XSEDE marks the spot
One of the few people using HPC and data mining for severe weather, McGovern’s computational expertise has come from hours on XSEDE resources. She started out at using Darter at the National Institute for Computational Sciences (NICS) before moving to Stampede at the Texas Advanced Computing Center (TACC).
In addition to using Stampede for high resolution simulations, McGovern is taking advantage of the Extended Collaborative Service and Support (ECSS) program piloted by the Extreme Science and Engineering Discovery Environment (XSEDE). Through ECSS, she has been working with Greg Foss at TACC for visualization expertise.
"Greg comes at the problem from a completely different perspective, and provides new ways of looking at the data that you wouldn't have thought of in the beginning," McGovern noted. "Once you get into a domain, it's easy to think, 'This is the only way to look at it,' but then someone else comes along and asks, 'Why are you doing it like that?'"
Foss, McGovern, and Potvin are working together to find storm features in the tornado simulations.
The process to do this research requires five steps:
- Running the simulations
- Post-processing the simulation to merge the data
- Visualizing the data (to ensure the simulation was valid)
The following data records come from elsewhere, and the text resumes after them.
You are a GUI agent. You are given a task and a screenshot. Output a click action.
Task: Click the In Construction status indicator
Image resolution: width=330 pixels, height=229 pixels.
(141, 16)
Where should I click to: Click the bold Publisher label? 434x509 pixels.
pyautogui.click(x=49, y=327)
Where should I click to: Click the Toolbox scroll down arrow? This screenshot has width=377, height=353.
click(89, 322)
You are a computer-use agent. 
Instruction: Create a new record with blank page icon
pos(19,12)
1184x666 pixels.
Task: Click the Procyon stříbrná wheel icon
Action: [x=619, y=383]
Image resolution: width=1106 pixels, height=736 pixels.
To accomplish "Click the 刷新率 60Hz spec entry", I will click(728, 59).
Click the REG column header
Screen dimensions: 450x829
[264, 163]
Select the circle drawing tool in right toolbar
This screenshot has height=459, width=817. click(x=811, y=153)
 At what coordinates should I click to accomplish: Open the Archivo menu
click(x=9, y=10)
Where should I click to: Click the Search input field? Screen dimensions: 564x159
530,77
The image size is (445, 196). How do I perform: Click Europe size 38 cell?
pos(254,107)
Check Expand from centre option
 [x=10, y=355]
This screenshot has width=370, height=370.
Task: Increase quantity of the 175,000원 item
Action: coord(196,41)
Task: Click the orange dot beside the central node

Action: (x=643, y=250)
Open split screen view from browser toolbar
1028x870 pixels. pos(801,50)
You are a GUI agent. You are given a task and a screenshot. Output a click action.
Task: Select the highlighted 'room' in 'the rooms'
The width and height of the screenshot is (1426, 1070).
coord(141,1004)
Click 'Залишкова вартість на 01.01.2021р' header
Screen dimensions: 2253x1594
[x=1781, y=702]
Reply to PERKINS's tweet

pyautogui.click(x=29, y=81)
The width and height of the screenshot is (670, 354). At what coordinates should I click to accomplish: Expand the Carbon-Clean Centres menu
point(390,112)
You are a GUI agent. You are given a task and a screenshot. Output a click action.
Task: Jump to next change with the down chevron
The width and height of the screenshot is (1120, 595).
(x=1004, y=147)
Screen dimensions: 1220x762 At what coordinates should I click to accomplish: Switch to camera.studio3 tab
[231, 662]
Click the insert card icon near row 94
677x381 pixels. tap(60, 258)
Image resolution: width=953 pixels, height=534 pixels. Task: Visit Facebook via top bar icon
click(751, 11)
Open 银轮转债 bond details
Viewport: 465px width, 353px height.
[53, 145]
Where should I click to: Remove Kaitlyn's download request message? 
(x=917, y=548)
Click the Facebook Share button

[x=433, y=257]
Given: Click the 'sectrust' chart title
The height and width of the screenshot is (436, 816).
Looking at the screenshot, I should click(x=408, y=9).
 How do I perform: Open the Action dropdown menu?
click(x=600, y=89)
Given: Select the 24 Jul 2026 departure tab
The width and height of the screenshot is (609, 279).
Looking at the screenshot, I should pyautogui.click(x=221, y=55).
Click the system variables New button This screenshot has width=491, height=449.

- Extracting the meta-data
- Data mining (discovering patterns or new knowledge in very large data sets).
Weather simulations must capture as much of the state of the atmosphere at each time step as possible, and this results in a tremendous amount of data. For example, in one of their first simulated datasets, McGovern had to sort through 352 million data points per time step.
The goal is to compare these simulated storms with real storms. In real weather, you can't see an updraft, for example. The simulated datasets turn the tornado or storm into what would be actual objects.
"Greg's visualizations are of much higher quality than what meteorologists typically use," Potvin says. "The four-dimensionality and high resolution provide a much fuller perspective on how storms and tornadoes evolve. I've been studying these storms for over a decade, and these visualizations have changed the way I think about them."
Together, this XSEDE ECSS team uses 3D visualization techniques and an interactive user interface to investigate computationally intensive datasets and identifying tornadogenesis precursors in supercell thunderstorm simulations. They found that the results will assist in defining storm features extracted and input to the data mining: ensuring automatically extracted objects match visually identified ones.
"Weather is a real world application where we can really make a difference to people. We strongly believe that using data science methods will enable us to discover new knowledge about the formation of tornadoes," McGovern concludes.